Tom Jones calls them “holy hops” because they’re watered by rain that’s captured from a church roof, but others might well call them a wee miracle.

Jones believes he has the world’s southernmost commercial hop garden at Tuapeka a small town in Southland that forms a geographic triangle with Balclutha and Gore.

The thing is, he’s only just the southernmost hop farm, slight south-east of the McNamee family farm in Garston, which delivered a load of fresh hops to Queenstown’s Altitude Brewing this season.

Jones grows English heritage hops Kent Golding and Fuggle as well as a relatively new variety called Tangerine Dream. He’s also got a breed he’s called Black Horse because it was taken from stock that grew at the old Black Horse pub in Lawrence.

Jones is a former brewer who learned his craft at Emerson’s before starting Green Man and, most recently, Herne Brewing. He’s not brewing now his days are spent operating the distinctive Tuapeka Mouth Ferry, growing hops and working on the St Augustine Church that he and partner Vicki-Maree Yarker bought a few years ago.  Yarker also had her own brewery brand, Beltane.

Tuapeka Mouth Ferry

Tom Jones on the Tuapeka Mouth Ferry.

Jones said his main customers this year are the Invercargill home brew shop, 4 Mates, which sold fresh hops to lucky home brewers in the deep south, while Dave Gaughan from Eagle Brewing took 50kg of Fuggle for a brew he and Jones did together. The previous year, Jones did a collaboration with Catlins Brewery, making a 250-litre fresh hop batch called Hāpi Tāne.

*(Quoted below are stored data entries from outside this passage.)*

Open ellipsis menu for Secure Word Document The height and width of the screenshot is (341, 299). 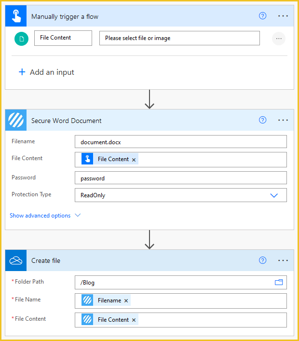click(283, 120)
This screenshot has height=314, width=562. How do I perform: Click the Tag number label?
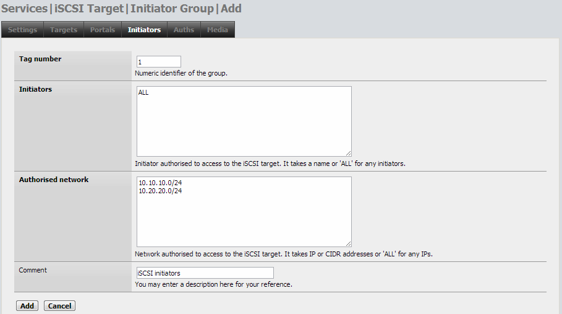point(40,59)
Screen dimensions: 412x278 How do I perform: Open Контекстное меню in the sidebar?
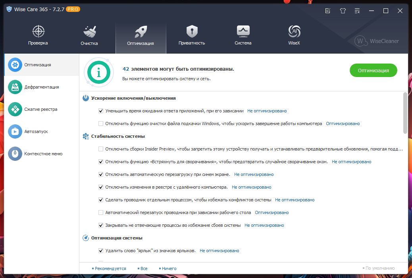click(42, 154)
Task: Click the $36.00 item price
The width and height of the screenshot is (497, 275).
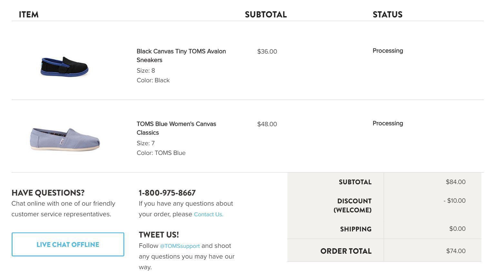Action: click(267, 51)
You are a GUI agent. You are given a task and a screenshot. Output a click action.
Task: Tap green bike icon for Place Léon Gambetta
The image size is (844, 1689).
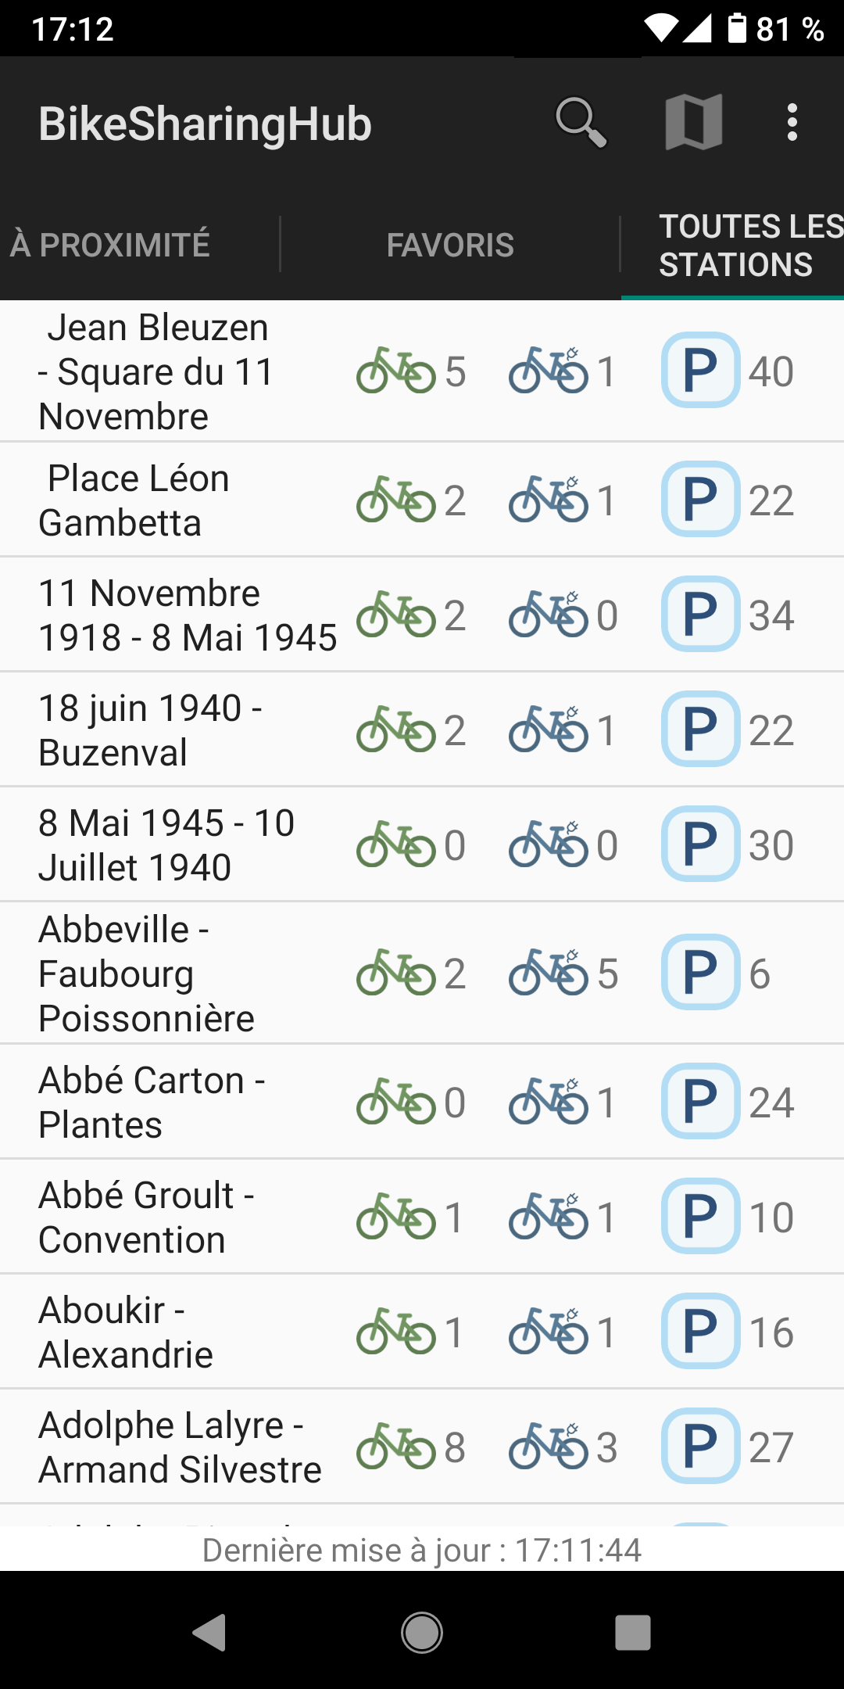click(395, 500)
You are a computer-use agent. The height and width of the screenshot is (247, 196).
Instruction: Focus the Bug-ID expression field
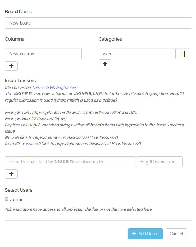pos(159,162)
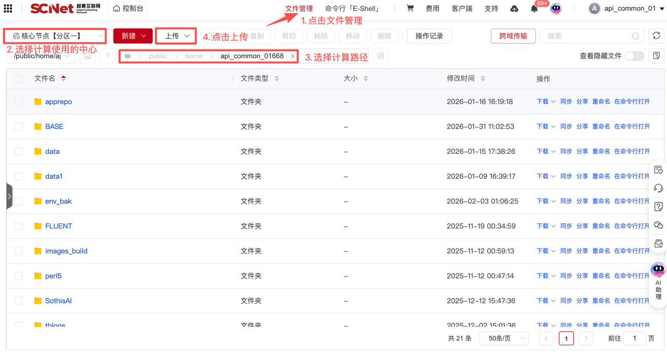The height and width of the screenshot is (352, 667).
Task: Open the E-Shell command line tab
Action: tap(352, 9)
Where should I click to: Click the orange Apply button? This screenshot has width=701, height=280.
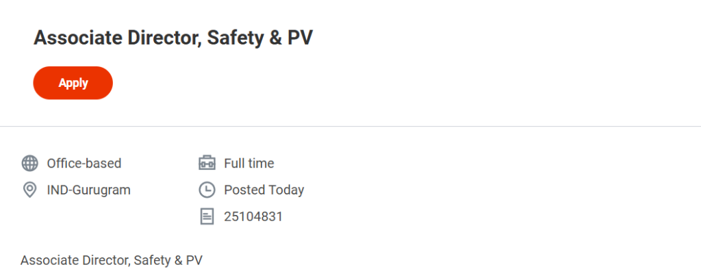click(73, 83)
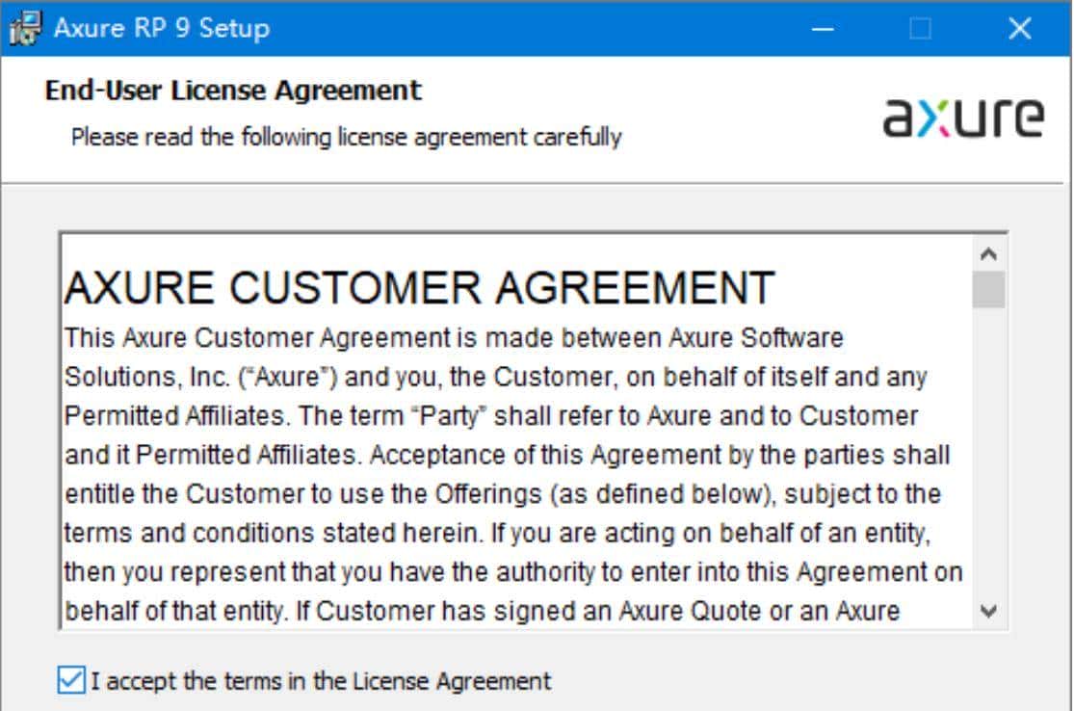Minimize the Axure RP 9 Setup window

tap(824, 29)
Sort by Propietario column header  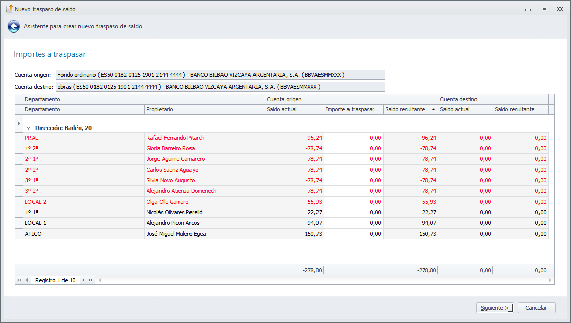tap(204, 109)
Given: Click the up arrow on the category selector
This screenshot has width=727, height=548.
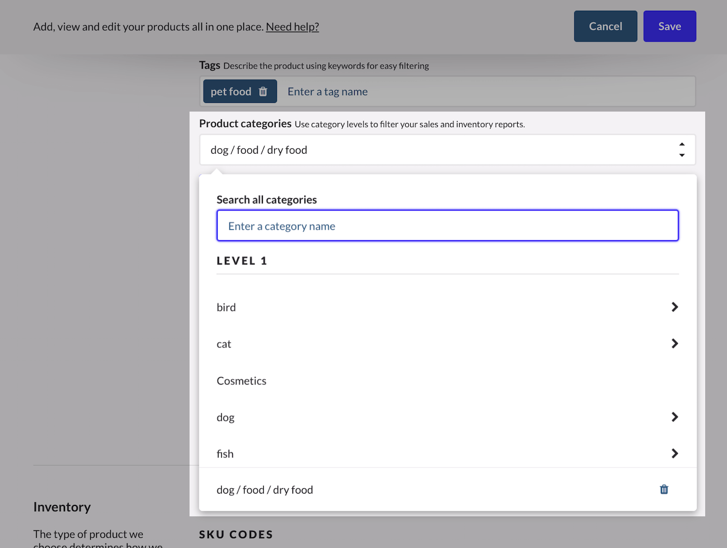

Jones, while a novice hop farmer, sees a future in the deep south. While it might not get as warm as Nelson, the home of hops, he says there’s enough sunshine hours to make it work.

“They are far easier to grow than kill they are very tenacious,” he said of plant once deemed a weed. “We have such long sunny days down here it’s a great place to grow hops.”

Jones says the St Augustine Heritage Hop Garden is totally off-grid, with no power or piped water supply. “All of our water comes either direct from the heavens or off the church roof so we’ve got holy hops.”

St Augustine Hop Garden

The St Augustine Hop Garden in full bloom.

Jones also notes that St Augustine is the patron saint of brewers.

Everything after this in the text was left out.